Les lignes directrices suivantes permettent d’intégrer la pratique et l’expérience.
Lectio
La première étape consiste à lire un passage à haute voix. Pour ce faire, nous sommes encouragés à percevoir notre appui sur le sol, laissant tomber tout le poids du corps avec la gravité. L’objectif est d’avoir conscience de cette base de soutien présente en permanence, même lorsque nous n’y pensons pas. Dans ce contexte, l’ancrage fait référence à la connexion que chaque personne a avec la terre, créant un sentiment d’enracinement et de stabilité.2 La relation conjointe avec la terre permet de développer «la capacité d’une personne à percevoir et à vivre selon l’expression, ici et maintenant.» L’ancrage peut nous aider à être plus présent dans la prière, et aller bien au-delà de la simple récitation des mots.
Meditatio
Puis, on lit le passage une seconde fois, on écoute attentivement pour isoler un mot ou une phrase qui retient l’attention. On médite sur le mot en prenant conscience de la forme de notre squelette à l’intérieur. Linda Hartley, danseuse et psychothérapeute, explique comment la localisation et le tracé des os et articulations peuvent «réveiller l’expérience de la vie.» La répétition de cette phrase, le suivi du tracer des os du corps, offre une voie claire pour la méditation.
Oratio
Le passage est lu une troisième fois en méditant sur la manière dont Dieu nous parle à travers ses mots. Que dit l’Écriture sur notre relation avec Dieu et notre relation avec le monde? Le mouvement de la respiration apporte une sensation d’expansion à l’inspiration et une sensation de contraction à l’expiration. On se pose les questions : «Que m’apporte ces mots ?» et «Qu’est-ce que je suis invité à abandonner, à laisser tomber ?» À ce stade, il ne s’agit pas de techniques de respiration, mais plutôt d’une prise de conscience du rythme et de la forme de sa respiration, afin de devenir un canal qui nous relie aux autre dans la prière.
Contemplatio
Le passage est lu une quatrième fois, et nous méditons maintenant sur la réponse que Dieu nous souffle aux travers des mots. À ce stade, le corps est plus à l’écoute des différentes manifestations corporelles, telles la sensation du sol, le poids du corps, les os, la respiration. Notre conscience est donc éveillée à tout germe de mouvement qui s’agite à l’intérieur. La sensation ressentie peut être légère, mais elle est importante, par cette manifestation physique, notre réponse à la prière s’exprime. Si nous le voulons, nous pouvons amplifier le mouvement : sans rien forcer, en laissant la prière couler, sans rechercher de mots ou un sens précis ; en étant et demeurant ainsi, en présence de ce moment de prière. Il est inutile de se demander si l’on fait bien les choses, toutes les expériences de mouvement sont intrinsèquement authentiques, elles se produisent dans le moment présent. Ce sont donc des formes précieuses de prière.

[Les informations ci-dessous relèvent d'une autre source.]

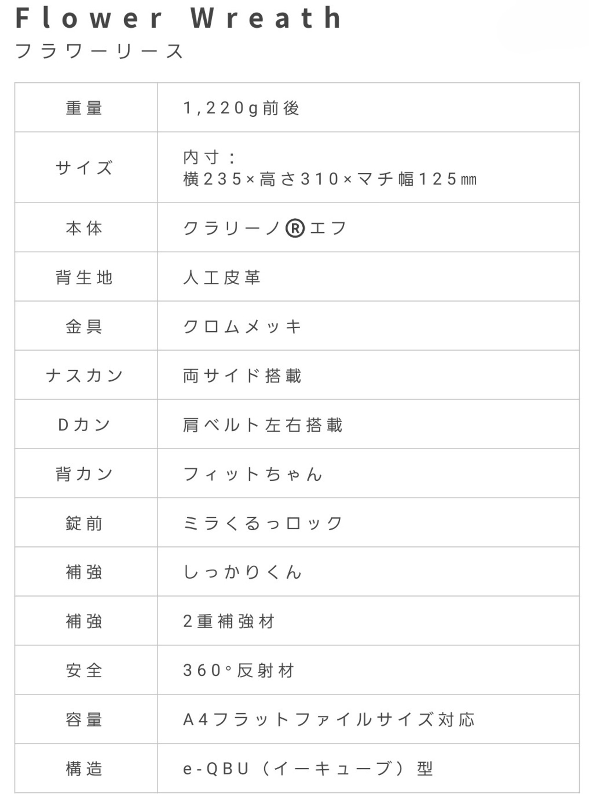Click the 横235×高さ310×マチ幅125㎜ dimensions text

La Lectio Divina incarnée est une porte d’entrée vers la révélation de la vérité. Nous sommes parfois surpris par ce que nous recevons, et parfois touchés par l’inattendu. C’est ainsi que nous revenons au Psaume 63, avec sa pléthore de verbes et son engagement actif. Il nous rappelle que, tout comme nos corps sont en mouvement constant—de la respiration aux battements du cœur ou de l’activation des synapses nerveuses—il en va de même pour notre prière, notre communication et notre connexion avec Dieu.
Œuvres citées
1 tel que défini par l’ISMETA (International Somatic Movement Ed ucation and Therapy Association) www.magdalacolloquy.org
2 L’ancrage (ou enracinement) joue un rôle important dans la thérapie par le mouvement dansé, comme le montrent les articles de P. Tord & I. Brauninger (2015) Grounding : Theoretical application and practice in Dance Movement Therapy et B. Meekums (2002) Dance movement therapy. Les thérapies créatives en pratique.